10 min readOct 28, 2020

Hi there,

During the last years we have been talking a lot about efficient Selenium infrastructure (full list of articles can be found on our web site). Three months ago we announced full support for a new emerging browser automation technology called Playwright. Today we would like to show you the third popular browser automation approach called Chrome Developer Tools Protocol.

Every modern browser nowadays has so-called developer toolbar — a graphical user interface mainly needed for web site developers. This toolbar allows to analyze in detail what’s happening when you open a web site. For example you can visualize how every piece of HTML is rendered, which HTTP and WebSocket requests are being sent, debug Javascript, inspect cookies and local storage and many more. Being the most popular browser Google Chrome and other browsers based on Chromium (e.g. Opera, Vivaldi, Brave, Yandex Browser and recent versions of Microsoft Edge) certainly have such toolbar.

Internally this toolbar represents an independent web-application that communicates with main Chrome process using a protocol called simply Chrome Developer Tools Protocol or CDP. Initially Chrome main process was able to handle Chrome Developer Tools Protocol commands coming from one possible source (also called client) — developer toolbar. But since Chrome 63.0 it became possible to send commands to browser from multiple clients simultaneously. Not only the developer toolbar but any external program can now easily interact with browser and use any of powerful features provided by the toolbar. That is to say Chrome Developer Tools Protocol is now a new way of browser automation. Why do we need one more browser automation approach in the world where Selenium is a de-facto browser automation standard? Simply because web application development is evolving fast and Selenium is already missing some features that could dramatically simplify automated testing of such new generation web apps. For example, in the world of single-page web applications it seems to be an obvious feature to have full control of any network requests executed in the background or being able to directly manipulate page layout, but these features are simply not present in Selenium protocol standard.

CDP protocol internals

First of all let’s quickly familiarize with the Chrome Developer Tools Protocol itself. Contrarily to Selenium where every command like opening the browser, navigating to pages, clicking on buttons and so on represent an independent HTTP request, CDP is sending all commands through one long-living web socket connection. Because of that there is no need to spend time for establishing TCP connection or sending redundant HTTP headers for every command and everything works faster. In addition to faster communication channel web-sockets provide fully duplex connection, so not only the user can send a command to the browser, but also the browser can independently notify the user in case of any events occurring on tested pages. All information in CDP is transferred in JSON format. Two types of interactions between the user and the browser exist: request — response and subscribing to events. In request — response mode everything works similarly to Selenium. User sends some command e.g. take a screenshot and then waits for a command execution result from browser. A typical request body looks like the following:

{
    "id":12345, 
    "method":"Page.captureScreenshot",
    "params":{   }
}

It always contains auto-incrementing request identifier, a method name and an optional set of parameters. For example in case of taking a screenshot params can contain screenshot output format or quality. For every request you will sooner or later receive a response:

{
    "id":12345, 
    "result":{   }
}

Response body will also contain id field with exactly the same value that was in request id and result section containing command execution result. For example when you request a screenshot this section will contain base64-encoded screenshot bytes. To understand why every request and response has an id field - let's remember that all CDP messages including event notifications are being transferred through the same network connection. Additionally Chrome Developer Tools Protocol is asynchronous. That means that the user can receive events from browsers and responses to commands in any order. For example the response to request 2 can arrive before the response to request 1. So numeric identifiers are needed to simply understand which response corresponds to which request.

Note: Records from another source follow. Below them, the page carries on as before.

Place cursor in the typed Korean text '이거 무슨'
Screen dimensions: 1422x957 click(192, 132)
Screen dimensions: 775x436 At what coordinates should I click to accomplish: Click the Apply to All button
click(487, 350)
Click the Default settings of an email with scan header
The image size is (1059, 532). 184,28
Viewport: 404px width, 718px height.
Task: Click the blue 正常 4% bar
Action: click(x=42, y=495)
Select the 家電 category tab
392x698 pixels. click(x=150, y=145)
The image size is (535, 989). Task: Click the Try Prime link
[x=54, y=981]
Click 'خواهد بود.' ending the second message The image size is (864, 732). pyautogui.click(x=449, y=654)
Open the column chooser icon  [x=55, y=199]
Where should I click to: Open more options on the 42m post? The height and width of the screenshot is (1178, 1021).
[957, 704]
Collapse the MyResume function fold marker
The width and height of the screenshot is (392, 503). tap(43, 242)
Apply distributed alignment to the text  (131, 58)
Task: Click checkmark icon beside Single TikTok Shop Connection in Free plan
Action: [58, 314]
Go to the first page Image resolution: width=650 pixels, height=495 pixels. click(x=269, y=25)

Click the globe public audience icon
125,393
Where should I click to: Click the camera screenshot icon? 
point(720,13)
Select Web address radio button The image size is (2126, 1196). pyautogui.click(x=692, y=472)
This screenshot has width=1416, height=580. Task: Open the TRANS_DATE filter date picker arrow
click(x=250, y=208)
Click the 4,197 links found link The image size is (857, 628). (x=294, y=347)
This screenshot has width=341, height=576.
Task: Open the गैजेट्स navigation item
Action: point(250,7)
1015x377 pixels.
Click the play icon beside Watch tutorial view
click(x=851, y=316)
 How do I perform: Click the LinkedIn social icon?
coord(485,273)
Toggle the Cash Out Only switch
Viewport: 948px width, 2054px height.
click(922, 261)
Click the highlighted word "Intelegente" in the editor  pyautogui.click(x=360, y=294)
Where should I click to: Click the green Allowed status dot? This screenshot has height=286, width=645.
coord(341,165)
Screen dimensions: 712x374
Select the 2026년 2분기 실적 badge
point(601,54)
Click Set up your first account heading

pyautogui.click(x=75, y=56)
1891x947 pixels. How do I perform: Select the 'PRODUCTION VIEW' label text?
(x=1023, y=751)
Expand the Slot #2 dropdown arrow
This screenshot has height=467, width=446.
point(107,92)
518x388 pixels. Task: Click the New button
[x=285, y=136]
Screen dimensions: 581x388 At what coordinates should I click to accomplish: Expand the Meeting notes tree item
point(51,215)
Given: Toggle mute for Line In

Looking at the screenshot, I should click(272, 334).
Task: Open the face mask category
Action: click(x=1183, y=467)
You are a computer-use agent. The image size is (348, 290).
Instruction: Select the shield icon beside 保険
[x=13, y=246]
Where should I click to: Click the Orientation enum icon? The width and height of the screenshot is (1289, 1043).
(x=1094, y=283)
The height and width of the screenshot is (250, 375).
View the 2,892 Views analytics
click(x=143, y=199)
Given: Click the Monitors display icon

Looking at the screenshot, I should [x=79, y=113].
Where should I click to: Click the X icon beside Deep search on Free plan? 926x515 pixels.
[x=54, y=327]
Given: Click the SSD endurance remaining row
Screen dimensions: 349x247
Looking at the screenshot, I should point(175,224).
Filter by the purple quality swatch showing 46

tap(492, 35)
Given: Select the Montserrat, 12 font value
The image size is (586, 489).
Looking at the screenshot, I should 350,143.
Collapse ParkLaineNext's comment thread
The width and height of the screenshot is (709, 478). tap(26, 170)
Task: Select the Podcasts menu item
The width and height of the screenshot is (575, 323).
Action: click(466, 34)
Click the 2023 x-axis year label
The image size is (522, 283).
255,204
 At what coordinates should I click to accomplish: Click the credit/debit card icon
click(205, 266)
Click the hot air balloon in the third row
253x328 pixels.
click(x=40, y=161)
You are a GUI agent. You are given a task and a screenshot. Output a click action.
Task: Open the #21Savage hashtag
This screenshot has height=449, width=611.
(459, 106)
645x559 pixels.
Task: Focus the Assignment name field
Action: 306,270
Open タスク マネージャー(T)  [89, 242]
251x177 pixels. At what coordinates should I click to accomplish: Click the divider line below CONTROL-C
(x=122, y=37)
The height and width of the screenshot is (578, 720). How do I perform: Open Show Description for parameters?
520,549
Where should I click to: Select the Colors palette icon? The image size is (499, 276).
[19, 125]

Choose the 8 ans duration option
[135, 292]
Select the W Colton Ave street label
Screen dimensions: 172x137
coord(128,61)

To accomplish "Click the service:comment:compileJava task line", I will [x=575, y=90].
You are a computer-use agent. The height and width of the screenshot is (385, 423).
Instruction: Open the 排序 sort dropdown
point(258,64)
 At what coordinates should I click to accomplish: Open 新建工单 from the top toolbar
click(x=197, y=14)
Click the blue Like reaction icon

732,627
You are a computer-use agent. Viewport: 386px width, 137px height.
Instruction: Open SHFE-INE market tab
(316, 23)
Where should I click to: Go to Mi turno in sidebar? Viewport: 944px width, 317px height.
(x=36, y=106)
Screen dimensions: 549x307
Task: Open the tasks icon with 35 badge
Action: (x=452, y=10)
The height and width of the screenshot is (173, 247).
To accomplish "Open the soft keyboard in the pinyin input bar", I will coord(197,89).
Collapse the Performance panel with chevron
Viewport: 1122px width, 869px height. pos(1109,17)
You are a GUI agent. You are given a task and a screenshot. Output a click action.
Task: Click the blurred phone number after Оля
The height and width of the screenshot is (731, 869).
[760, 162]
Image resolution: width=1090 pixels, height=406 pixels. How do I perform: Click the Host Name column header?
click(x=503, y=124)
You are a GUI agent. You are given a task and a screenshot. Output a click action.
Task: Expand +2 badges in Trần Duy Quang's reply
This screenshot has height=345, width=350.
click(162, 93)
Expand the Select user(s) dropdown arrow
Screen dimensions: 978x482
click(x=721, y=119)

The second type of interaction in CDP is subscribing to browser events. In this mode user first of all allows browser to send desired types of events, e.g. when a network request is sent or a Javascript error occurs. When such events occur — user automatically receives a JSON with event type and additional information like this:

{
    "method":"Page.frameStartedLoading",
    "params":{
        "frameId": "3310BE4384D4A1B366794A36A8A58FC3"
    }
}

Information about all requests, responses and events available in Chrome Developer Tools protocol is stored in Chromium sources in JSON format. Copies of these files can be found in Github repository. From these JSON source files Chrome development team automatically generates a human-readable protocol documentation available here.

If you take a look at protocol documentation — you will notice that the protocol is divided into sections called domains, e.g. Browser, Network, Page, Runtime and so on. Every domain roughly corresponds to one of the features of Chrome developer toolbar. For example Network domain contains everything related to sending network requests from browser and Runtime corresponds to Javascript execution runtime. Inside every domain you will find at least two subsections: methods and events.

Methods corresponds to available types of requests you can send to browser in request-response mode. Every method definition contains possible request parameters as well as response data type:

Events in its turn correspond to various events you can subscribe to:

By default browser does not send any events to user. If you wish to start receiving events you need to call enable method corresponding to respective domain, e.g. Page.enable for Page domain or Network.enable for Network domain.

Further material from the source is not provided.